The Company and Anco Far East have equity interests in That Company Called IF, Limited ("IF") of 25% and 45%, respectively. See Note 12, "Equity Method Investments," for additional information regarding the Company’s investment in IF. During the thirteen weeks ended May 2, 2015 and May 3, 2014, the Company purchased items from IF in the amount of $0.3 million and $0.1 million, respectively. The Company had amounts payable to IF of $0.2 million at May 2, 2015 and $0.1 million at January 31, 2015.
During the fourth quarter of fiscal 2014, the Company sold 100 units of limited liability company interest of its Preferred Growth Properties, LLC ("PGP") subsidiary to four investors, three of whom serve as executive officers of the Company, Terrance G. Finley, Chief Executive Officer and President, R. Todd Noden, Executive Vice President and Chief Financial Officer, and James F. Turner, Executive Vice President/Real Estate and Business Development. The units were valued at $10,000 each. 40 units were purchased by Mr. Finley for $0.4 million, 20 units were purchased by Mr. Noden for $0.2 million, 20 units were purchased by Mr. Turner for $0.2 million, and 20 units were purchased by a non-executive employee for $0.2 million. The 100 units equated to a 5.1% interest in PGP, with the Company owning the remaining 94.9% of PGP units. The equity of PGP owned by the four investors is presented as a component of noncontrolling interest within the condensed consolidated financial statements. During the thirteen weeks ended May 2, 2015, a $16 thousand dividend was paid to PGP unit holders collectively, representing dividends for the first quarter of fiscal 2016. The Company also had dividends payable to these related party investors in the aggregate amount of $45 thousand at May 2, 2015.

10



BOOKS-A-MILLION, INC. AND SUBSIDIARIES
NOTES TO CONDENSED CONSOLIDATED FINANCIAL STATEMENTS
(Unaudited)

5. Commitments and Contingencies
The Company is a party to various legal proceedings incidental to its business. The Company accrues for costs related to these matters when a loss is probable and the amount of the ultimate liability can be reasonably estimated. In the opinion of management, after consultation with legal counsel, there were no matters that required an accrual as of May 2, 2015 or January 31, 2015, nor were there any asserted or unasserted claims for which material losses are reasonably possible.
From time to time, the Company enters into certain types of agreements that require the Company to indemnify parties against third party claims. Generally, these agreements relate to: (a) agreements with vendors and suppliers, under which the Company may provide customary indemnification to its vendors and suppliers in respect of actions that they take at the Company’s request or otherwise on its behalf, (b) agreements with vendors who publish books or manufacture merchandise specifically for the Company to indemnify the vendors against trademark and copyright infringement claims concerning the books published or merchandise manufactured on behalf of the Company, (c) real estate leases, under which the Company may agree to indemnify the lessors for claims arising from the Company’s use of the property and (d) agreements with the Company’s directors, officers and employees, under which the Company may agree to indemnify such persons for liabilities arising out of their relationship with the Company. The Company has Directors and Officers Liability Insurance, which, subject to the policy’s conditions, provides coverage for indemnification amounts payable by the Company with respect to its directors and officers up to specified limits and subject to certain deductibles.

■ Given exercise A: According to the financial statement notes, how many PGP units did Mr. Finley purchase?
■ Given exercise B: Print the part of the financial statement notes starting at "The Company and" and ending at "at January 31, 2015.".
■ Given exercise C: Using the financial statement notes, decide whether each statement agrees: (i) The Company holds a 45% equity interest in IF. (ii) Each PGP unit was valued at $10,000. (iii) Management identified matters that required an accrual as of May 2, 2015.
The entries that come after the financial statement notes are not needed.

■ Dataset:
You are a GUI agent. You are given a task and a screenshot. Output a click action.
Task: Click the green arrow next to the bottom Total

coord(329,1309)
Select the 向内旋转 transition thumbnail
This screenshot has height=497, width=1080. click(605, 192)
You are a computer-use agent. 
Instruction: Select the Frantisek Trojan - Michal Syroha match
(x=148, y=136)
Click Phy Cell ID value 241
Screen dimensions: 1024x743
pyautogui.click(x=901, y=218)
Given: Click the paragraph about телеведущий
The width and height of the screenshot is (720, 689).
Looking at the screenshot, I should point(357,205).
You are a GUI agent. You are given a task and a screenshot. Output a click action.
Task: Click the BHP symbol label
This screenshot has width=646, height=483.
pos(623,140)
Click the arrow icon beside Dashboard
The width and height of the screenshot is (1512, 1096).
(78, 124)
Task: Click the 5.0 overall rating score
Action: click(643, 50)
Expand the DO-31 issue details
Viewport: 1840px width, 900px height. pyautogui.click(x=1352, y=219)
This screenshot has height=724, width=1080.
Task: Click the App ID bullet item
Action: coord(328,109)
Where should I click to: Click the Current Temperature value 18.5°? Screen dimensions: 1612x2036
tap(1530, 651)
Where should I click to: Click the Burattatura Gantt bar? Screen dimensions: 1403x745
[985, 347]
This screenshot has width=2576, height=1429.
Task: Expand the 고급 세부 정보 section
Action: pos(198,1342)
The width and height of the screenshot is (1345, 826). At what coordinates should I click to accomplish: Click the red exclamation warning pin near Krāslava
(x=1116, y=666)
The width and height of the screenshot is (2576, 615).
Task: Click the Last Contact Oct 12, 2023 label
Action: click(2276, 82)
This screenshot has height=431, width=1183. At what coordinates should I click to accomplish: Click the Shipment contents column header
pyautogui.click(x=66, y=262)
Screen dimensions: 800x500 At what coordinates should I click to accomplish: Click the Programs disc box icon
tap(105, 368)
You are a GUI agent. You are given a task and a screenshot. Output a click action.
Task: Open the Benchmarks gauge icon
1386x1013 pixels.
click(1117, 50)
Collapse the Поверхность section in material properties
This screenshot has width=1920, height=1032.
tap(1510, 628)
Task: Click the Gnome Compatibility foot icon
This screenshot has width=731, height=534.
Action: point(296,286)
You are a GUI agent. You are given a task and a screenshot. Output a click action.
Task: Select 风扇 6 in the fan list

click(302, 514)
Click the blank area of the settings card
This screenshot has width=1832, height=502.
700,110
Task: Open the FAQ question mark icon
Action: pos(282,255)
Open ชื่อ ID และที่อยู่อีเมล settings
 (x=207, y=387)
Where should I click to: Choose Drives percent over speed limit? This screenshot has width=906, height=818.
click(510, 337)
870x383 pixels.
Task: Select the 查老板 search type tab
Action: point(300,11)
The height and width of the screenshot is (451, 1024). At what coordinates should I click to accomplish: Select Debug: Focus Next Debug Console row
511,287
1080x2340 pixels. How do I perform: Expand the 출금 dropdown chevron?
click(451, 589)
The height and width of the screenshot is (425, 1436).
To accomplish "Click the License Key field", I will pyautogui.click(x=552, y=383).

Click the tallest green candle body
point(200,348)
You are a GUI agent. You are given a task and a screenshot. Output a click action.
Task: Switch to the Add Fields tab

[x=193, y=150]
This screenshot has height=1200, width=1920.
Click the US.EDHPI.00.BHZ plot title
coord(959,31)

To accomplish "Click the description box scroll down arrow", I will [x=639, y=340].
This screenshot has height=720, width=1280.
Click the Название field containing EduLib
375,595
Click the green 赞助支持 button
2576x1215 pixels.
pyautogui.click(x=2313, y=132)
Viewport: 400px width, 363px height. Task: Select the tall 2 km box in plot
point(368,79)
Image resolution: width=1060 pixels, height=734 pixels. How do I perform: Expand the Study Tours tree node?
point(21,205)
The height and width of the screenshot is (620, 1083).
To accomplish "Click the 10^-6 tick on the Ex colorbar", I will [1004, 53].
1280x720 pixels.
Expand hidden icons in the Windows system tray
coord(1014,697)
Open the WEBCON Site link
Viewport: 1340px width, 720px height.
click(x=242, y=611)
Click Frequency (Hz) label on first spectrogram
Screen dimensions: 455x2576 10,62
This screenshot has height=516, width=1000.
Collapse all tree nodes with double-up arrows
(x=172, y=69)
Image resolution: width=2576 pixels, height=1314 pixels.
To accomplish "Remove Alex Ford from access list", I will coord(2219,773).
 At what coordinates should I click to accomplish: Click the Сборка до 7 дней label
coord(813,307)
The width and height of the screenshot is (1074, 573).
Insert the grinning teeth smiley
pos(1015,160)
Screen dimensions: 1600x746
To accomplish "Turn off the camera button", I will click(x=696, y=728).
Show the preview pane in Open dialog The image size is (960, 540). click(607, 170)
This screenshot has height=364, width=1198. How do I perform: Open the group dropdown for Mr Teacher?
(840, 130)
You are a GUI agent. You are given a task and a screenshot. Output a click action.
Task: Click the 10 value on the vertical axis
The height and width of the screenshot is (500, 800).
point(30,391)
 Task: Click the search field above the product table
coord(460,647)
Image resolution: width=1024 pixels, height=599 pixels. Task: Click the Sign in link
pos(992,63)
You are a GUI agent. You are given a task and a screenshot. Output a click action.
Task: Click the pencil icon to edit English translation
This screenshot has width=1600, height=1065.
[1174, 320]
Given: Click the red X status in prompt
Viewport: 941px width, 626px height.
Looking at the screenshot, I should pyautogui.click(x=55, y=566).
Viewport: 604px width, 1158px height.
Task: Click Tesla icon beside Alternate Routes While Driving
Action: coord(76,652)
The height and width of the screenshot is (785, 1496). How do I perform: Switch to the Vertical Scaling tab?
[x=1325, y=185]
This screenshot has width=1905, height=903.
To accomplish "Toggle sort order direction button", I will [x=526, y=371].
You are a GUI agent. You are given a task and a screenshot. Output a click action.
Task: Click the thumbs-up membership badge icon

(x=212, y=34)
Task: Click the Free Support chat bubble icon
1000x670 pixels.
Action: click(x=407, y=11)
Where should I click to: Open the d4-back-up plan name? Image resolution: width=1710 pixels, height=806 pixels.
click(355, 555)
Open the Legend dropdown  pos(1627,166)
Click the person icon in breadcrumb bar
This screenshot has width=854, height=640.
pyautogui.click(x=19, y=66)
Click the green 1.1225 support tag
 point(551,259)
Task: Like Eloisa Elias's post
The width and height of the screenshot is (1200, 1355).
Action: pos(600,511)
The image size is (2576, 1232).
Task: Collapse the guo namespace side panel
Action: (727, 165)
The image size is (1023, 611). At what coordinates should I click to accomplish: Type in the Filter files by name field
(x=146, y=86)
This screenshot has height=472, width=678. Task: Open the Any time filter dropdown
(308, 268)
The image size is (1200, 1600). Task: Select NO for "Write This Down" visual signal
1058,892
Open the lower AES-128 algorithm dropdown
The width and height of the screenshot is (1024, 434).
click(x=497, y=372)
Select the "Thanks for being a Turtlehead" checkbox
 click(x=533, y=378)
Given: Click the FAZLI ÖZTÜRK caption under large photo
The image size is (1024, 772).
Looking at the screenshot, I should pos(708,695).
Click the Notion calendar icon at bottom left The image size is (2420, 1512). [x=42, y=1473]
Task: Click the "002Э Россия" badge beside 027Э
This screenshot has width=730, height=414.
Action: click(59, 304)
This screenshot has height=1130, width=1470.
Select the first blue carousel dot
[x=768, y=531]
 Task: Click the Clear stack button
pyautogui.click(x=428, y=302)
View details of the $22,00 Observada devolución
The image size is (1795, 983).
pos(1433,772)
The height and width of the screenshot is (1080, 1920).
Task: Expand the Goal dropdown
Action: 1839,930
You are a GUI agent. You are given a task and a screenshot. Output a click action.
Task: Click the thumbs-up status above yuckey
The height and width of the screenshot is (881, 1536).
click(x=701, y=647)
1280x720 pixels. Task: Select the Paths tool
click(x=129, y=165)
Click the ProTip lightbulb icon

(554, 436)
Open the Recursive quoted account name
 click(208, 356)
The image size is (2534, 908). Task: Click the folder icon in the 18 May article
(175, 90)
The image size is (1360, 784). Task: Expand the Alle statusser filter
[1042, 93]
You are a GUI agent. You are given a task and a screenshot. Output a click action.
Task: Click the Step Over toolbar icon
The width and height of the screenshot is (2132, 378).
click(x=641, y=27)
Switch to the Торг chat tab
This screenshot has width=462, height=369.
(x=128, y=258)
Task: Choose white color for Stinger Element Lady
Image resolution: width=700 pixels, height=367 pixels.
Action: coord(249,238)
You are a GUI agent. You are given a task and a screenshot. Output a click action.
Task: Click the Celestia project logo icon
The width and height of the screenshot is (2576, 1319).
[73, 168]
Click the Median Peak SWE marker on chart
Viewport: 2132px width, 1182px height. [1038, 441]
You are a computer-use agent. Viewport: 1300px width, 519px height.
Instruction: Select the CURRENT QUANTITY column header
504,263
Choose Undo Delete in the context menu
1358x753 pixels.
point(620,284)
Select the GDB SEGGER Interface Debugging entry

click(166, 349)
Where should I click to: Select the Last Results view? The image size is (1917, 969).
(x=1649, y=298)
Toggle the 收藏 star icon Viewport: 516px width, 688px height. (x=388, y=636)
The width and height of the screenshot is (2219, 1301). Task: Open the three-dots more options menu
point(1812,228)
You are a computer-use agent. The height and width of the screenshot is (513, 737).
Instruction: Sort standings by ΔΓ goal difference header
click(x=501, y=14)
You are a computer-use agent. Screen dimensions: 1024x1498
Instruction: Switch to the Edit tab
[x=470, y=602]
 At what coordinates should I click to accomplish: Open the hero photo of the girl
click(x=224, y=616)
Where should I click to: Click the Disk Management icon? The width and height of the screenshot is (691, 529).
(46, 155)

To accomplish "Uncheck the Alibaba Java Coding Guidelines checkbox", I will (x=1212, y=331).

■ Right answer A: 40 units, for $0.4 million.

■ Right answer B:
The Company and Anco Far East have equity interests in That Company Called IF, Limited ("IF") of 25% and 45%, respectively. See Note 12, "Equity Method Investments," for additional information regarding the Company’s investment in IF. During the thirteen weeks ended May 2, 2015 and May 3, 2014, the Company purchased items from IF in the amount of $0.3 million and $0.1 million, respectively. The Company had amounts payable to IF of $0.2 million at May 2, 2015 and $0.1 million at January 31, 2015.

■ Right answer C:
(i) No: "The Company and Anco Far East have equity interests in That Company Called IF, Limited ("IF") of 25% and 45%, respectively."
(ii) Yes: "The units were valued at $10,000 each."
(iii) No: "there were no matters that required an accrual as of May 2, 2015 or January 31, 2015"